RECORD EXTRACTS:
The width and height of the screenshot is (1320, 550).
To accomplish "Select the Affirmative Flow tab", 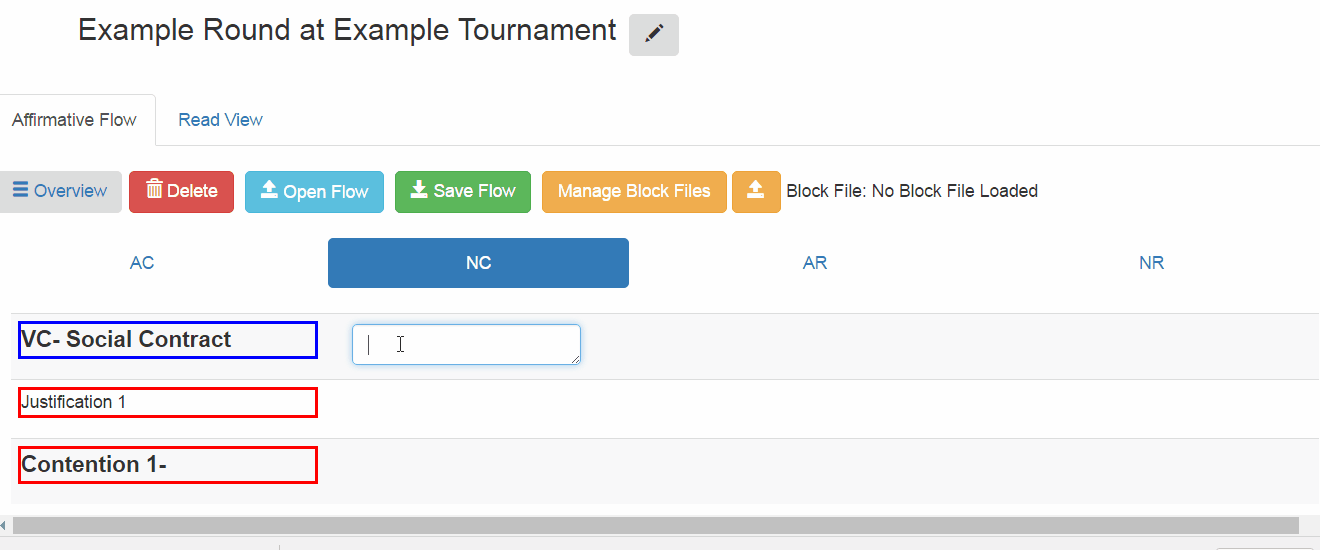I will pos(75,120).
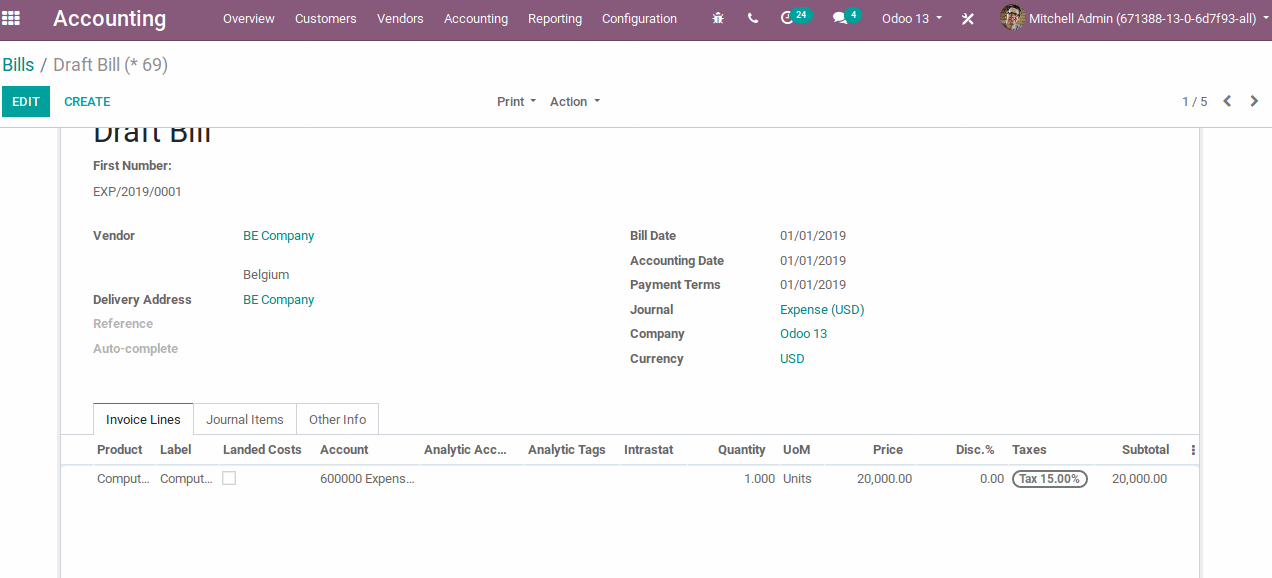The height and width of the screenshot is (578, 1272).
Task: Open the Other Info tab
Action: coord(337,418)
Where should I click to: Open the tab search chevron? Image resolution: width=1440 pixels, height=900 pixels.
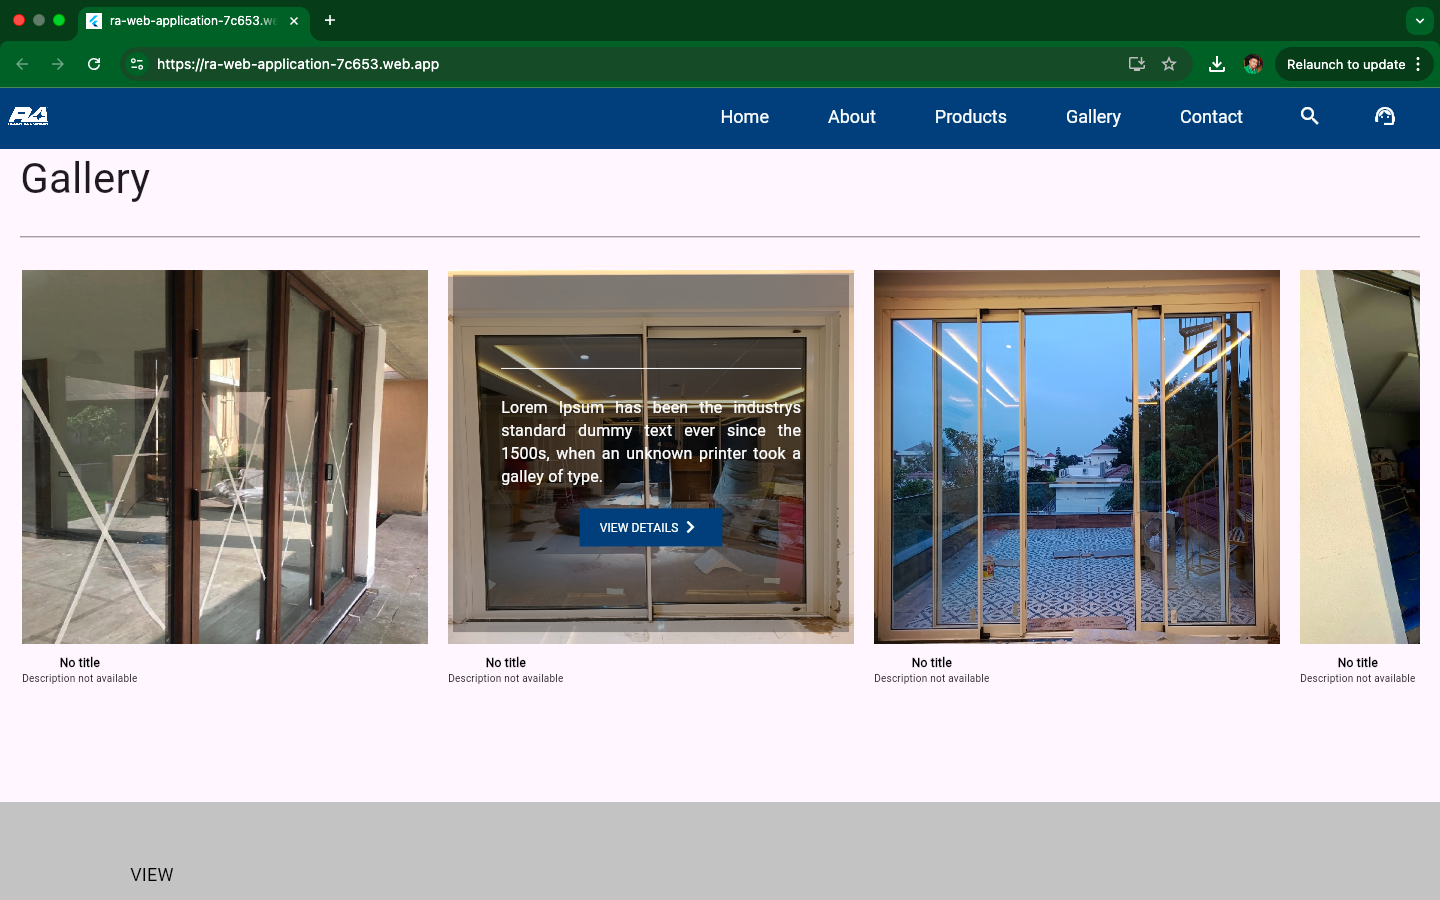point(1419,20)
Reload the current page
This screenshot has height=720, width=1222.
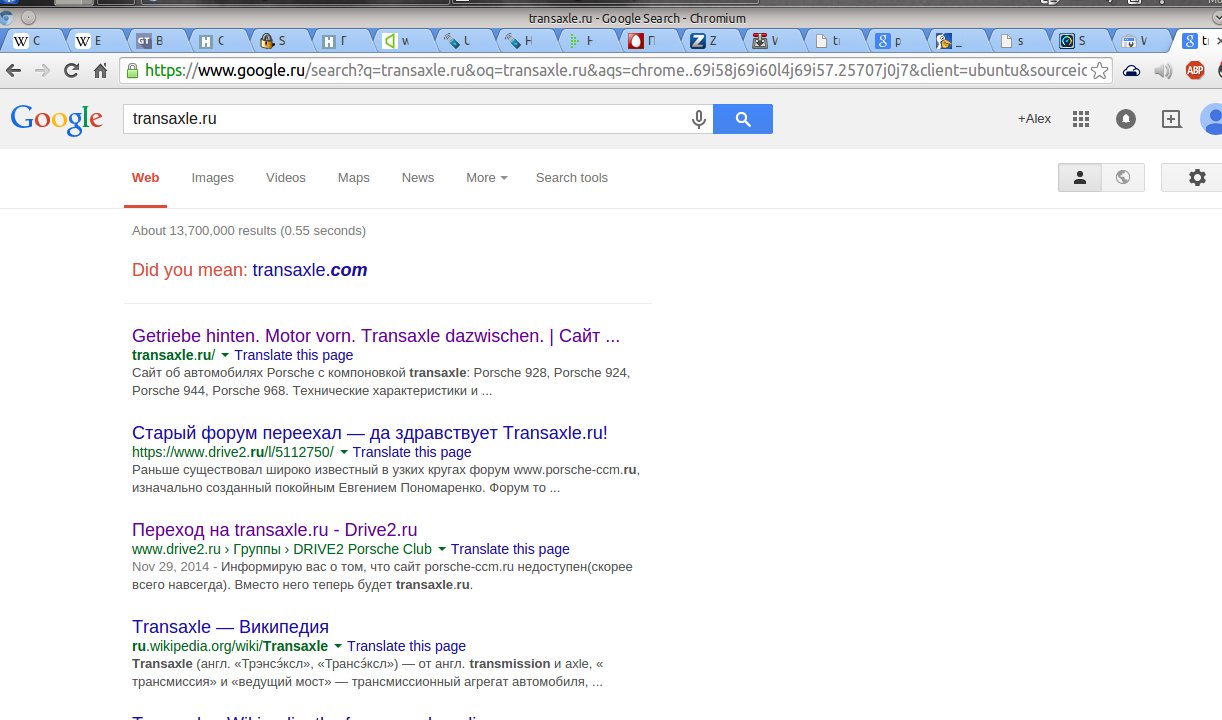point(71,70)
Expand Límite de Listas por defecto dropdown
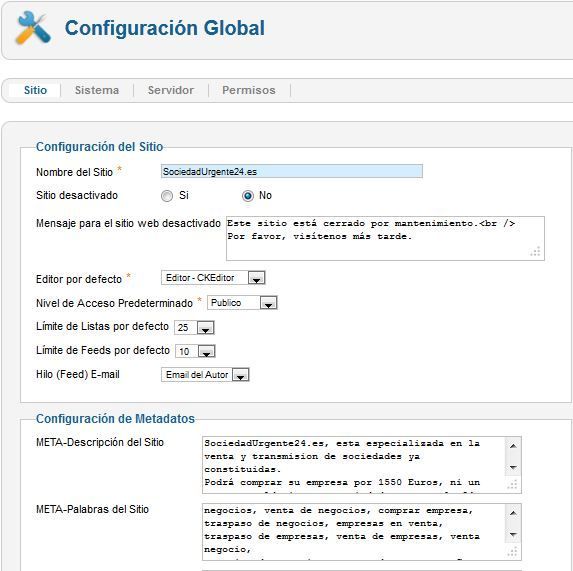This screenshot has width=573, height=571. [x=194, y=327]
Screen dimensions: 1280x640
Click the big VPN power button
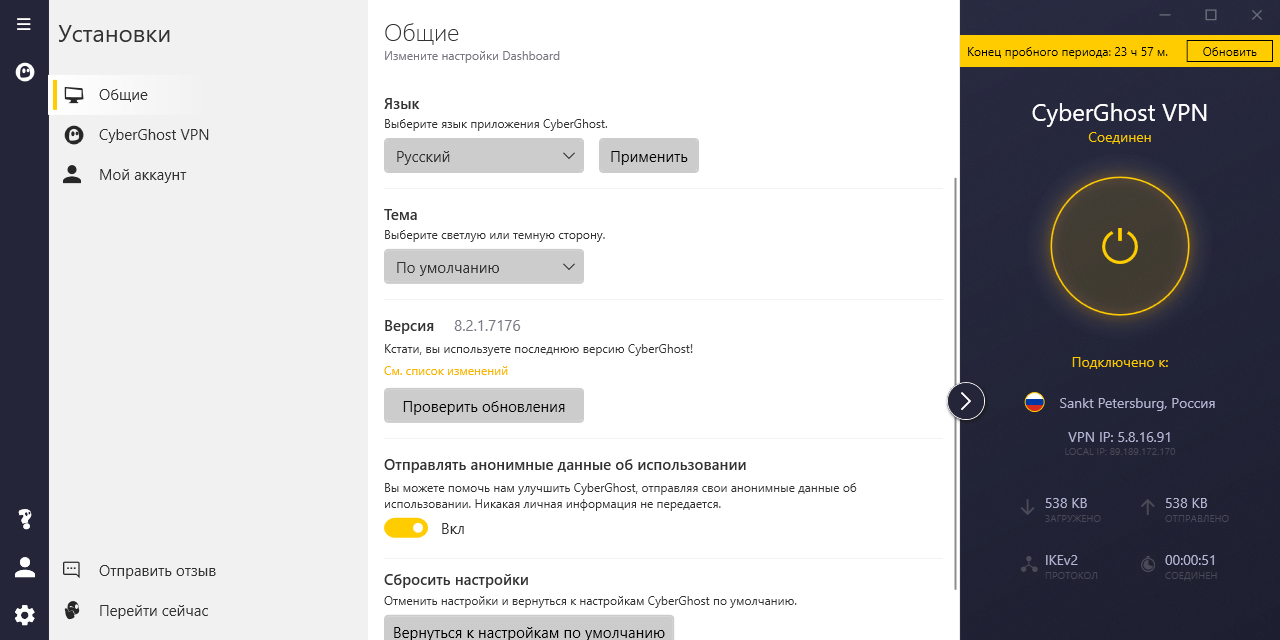(x=1119, y=246)
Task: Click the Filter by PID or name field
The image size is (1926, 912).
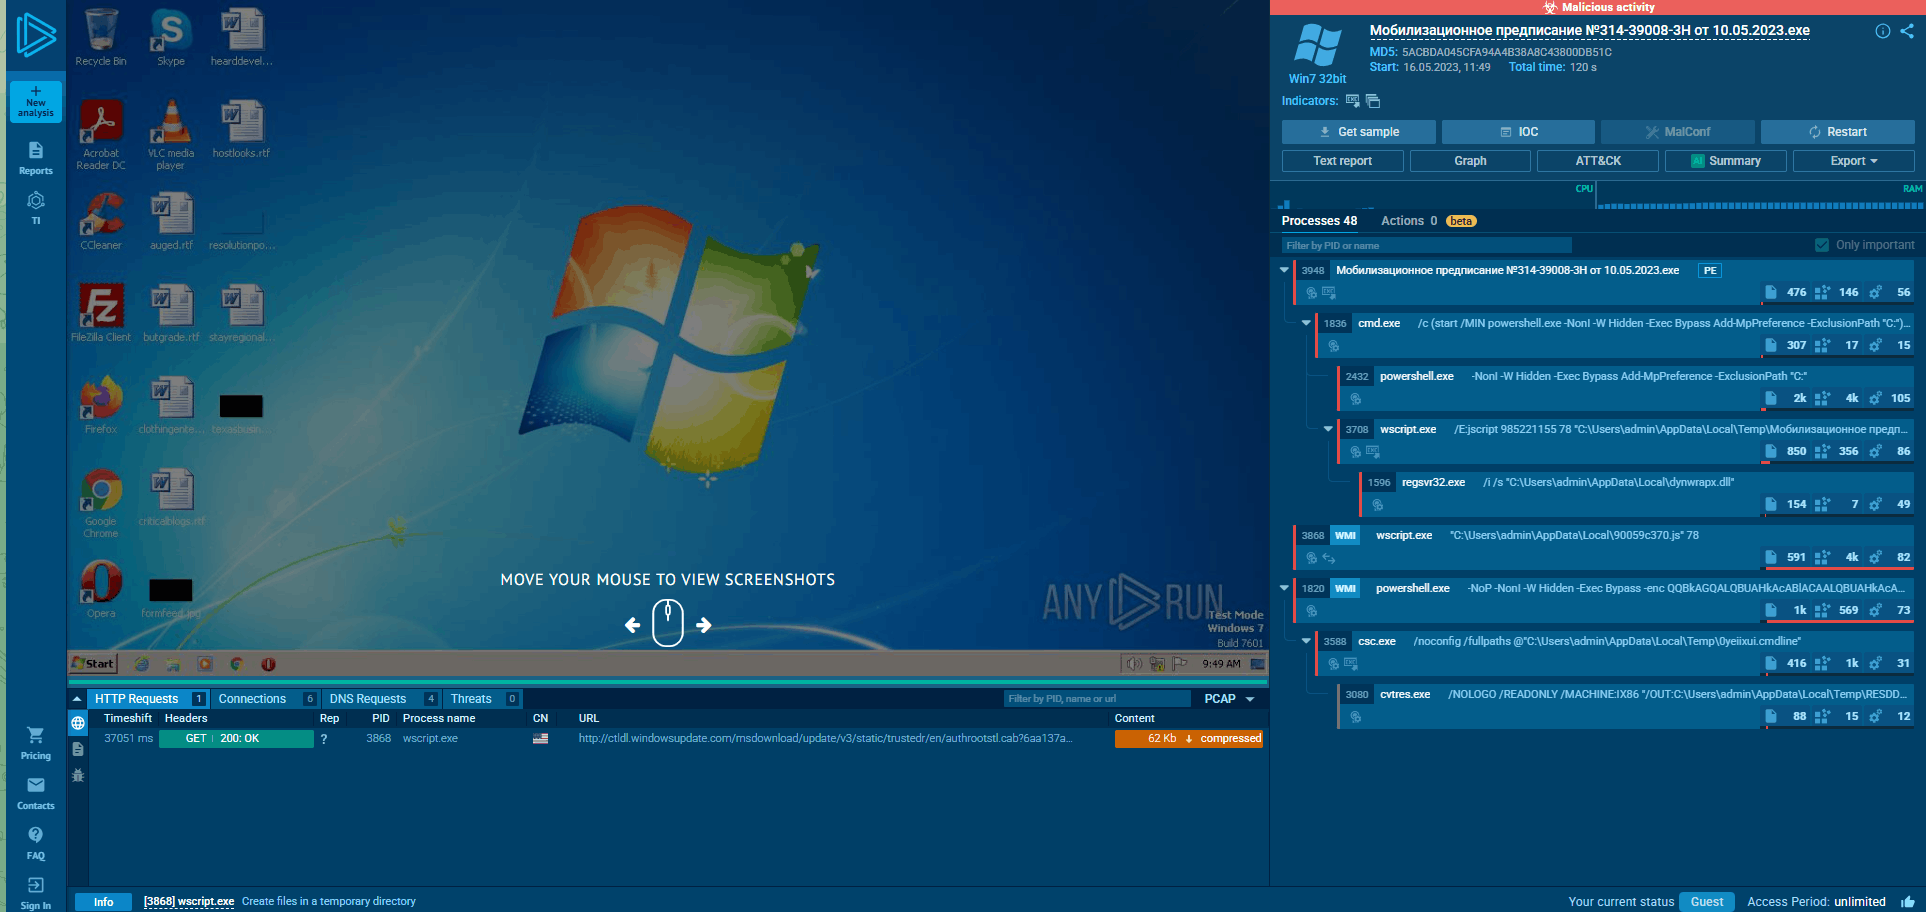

PROMPT:
Every line from the one holding "This screenshot has height=720, width=1222." through the final line of the data above is to be reproduced exactly, both ends included, with the pictures left out.

SOLUTION FOR THIS PROBLEM:
This screenshot has height=720, width=1222.
point(71,70)
Expand Límite de Listas por defecto dropdown
This screenshot has width=573, height=571. [x=194, y=327]
Screen dimensions: 1280x640
Click the big VPN power button
(x=1119, y=246)
Task: Click the Filter by PID or name field
The image size is (1926, 912).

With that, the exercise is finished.